======== SUPPLIED DATA ========
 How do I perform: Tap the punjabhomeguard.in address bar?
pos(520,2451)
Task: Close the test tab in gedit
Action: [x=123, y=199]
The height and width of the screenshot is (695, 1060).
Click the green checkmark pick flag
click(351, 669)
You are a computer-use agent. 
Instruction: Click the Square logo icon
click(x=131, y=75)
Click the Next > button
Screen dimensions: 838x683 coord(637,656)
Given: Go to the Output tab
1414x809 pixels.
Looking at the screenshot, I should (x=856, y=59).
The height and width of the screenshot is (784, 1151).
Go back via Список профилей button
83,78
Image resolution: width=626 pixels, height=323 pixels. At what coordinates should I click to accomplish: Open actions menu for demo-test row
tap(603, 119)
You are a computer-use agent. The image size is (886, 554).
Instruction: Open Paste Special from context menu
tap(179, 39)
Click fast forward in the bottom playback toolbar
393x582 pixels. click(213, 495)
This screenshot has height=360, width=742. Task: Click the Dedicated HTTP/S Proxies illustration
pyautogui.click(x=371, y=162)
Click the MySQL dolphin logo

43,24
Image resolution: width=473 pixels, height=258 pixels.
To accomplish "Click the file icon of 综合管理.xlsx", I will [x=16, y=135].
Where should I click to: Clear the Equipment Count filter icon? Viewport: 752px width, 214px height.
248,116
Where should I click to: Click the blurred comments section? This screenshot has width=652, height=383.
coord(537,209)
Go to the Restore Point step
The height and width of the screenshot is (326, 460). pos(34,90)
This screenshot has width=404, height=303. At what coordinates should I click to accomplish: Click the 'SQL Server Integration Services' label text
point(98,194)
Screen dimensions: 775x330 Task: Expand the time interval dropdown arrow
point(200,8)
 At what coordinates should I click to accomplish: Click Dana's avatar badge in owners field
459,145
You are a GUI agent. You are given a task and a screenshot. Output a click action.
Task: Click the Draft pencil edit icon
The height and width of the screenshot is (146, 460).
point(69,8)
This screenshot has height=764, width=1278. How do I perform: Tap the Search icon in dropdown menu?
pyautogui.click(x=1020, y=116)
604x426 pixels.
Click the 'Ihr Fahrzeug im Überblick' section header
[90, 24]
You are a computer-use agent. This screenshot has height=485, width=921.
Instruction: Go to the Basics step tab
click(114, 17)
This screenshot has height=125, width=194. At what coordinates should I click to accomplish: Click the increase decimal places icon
========
→ WORK ITEM: When the line containing "This screenshot has width=404, height=303." is found in the records above, restate it and every later line word for word through the last one, and nothing more.

→ OUTPUT FOR THIS EXERCISE:
This screenshot has width=404, height=303. At what coordinates should I click to accomplish: Click the 'SQL Server Integration Services' label text
point(98,194)
Screen dimensions: 775x330 Task: Expand the time interval dropdown arrow
point(200,8)
 At what coordinates should I click to accomplish: Click Dana's avatar badge in owners field
459,145
You are a GUI agent. You are given a task and a screenshot. Output a click action.
Task: Click the Draft pencil edit icon
The height and width of the screenshot is (146, 460).
point(69,8)
This screenshot has height=764, width=1278. How do I perform: Tap the Search icon in dropdown menu?
pyautogui.click(x=1020, y=116)
604x426 pixels.
Click the 'Ihr Fahrzeug im Überblick' section header
[90, 24]
You are a computer-use agent. This screenshot has height=485, width=921.
Instruction: Go to the Basics step tab
click(114, 17)
This screenshot has height=125, width=194. At what coordinates should I click to accomplish: Click the increase decimal places icon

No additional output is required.